Washington (RPO). Das US-Repräsentantenhaus hat den Weg für Energie-Sanktionen gegen den Iran freigemacht. Die Abgeordneten stimmten am Dienstag Strafen für ausländische Unternehmen zu, die den viertgrößten Ölexporteur mit Benzin beliefern.

Die angedrohten Maßnahmen sollen den Druck im Atomkonflikt erhöhen. Unter dem Gesetz kann Präsident Barack Obama Energiekonzerne bestrafen, die den Iran direkt mit Benzin beliefern, sowie Unternehmen, die über Versicherungen oder Schiffstransporte zu den Geschäften beitragen. Die Zustimmung des Senats gilt als sicher. Es ist aber noch offen, wann dort abgestimmt wird.
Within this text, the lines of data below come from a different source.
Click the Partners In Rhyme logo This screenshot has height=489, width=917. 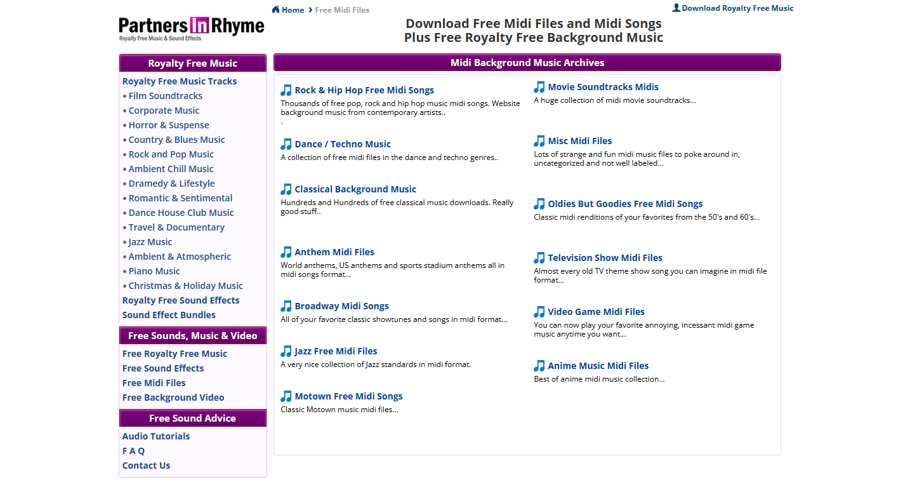(191, 27)
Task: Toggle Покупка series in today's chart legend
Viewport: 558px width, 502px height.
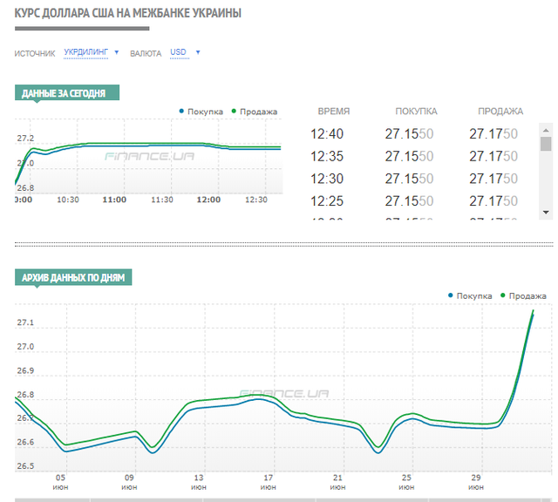Action: [201, 112]
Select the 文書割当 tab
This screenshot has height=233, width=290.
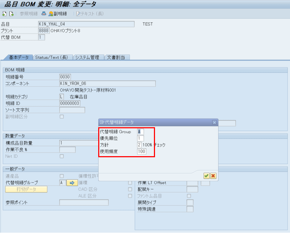point(118,57)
Dem Iran fehlt es an Verarbeitungsmöglichkeiten für sein Rohöl. Er muss deshalb 40 Prozent seines Treibstoffbedarfs im Ausland decken. Bisherige Lieferanten wie der britische Ölkonzern BP oder das indische Raffinerieunternehmen Reliance haben wegen der drohenden Sanktionen bereits damit begonnen, sich aus der Zusammenarbeit mit dem Iran zurückzuziehen.

Branchenexperten zufolge sind aber europäische Handelsfirmen wie Trafigura und Vitol sowie das in Kuwait ansässige Ölunternehmen Petroleum Group und Petronas aus Malaysia in die Bresche gesprungen.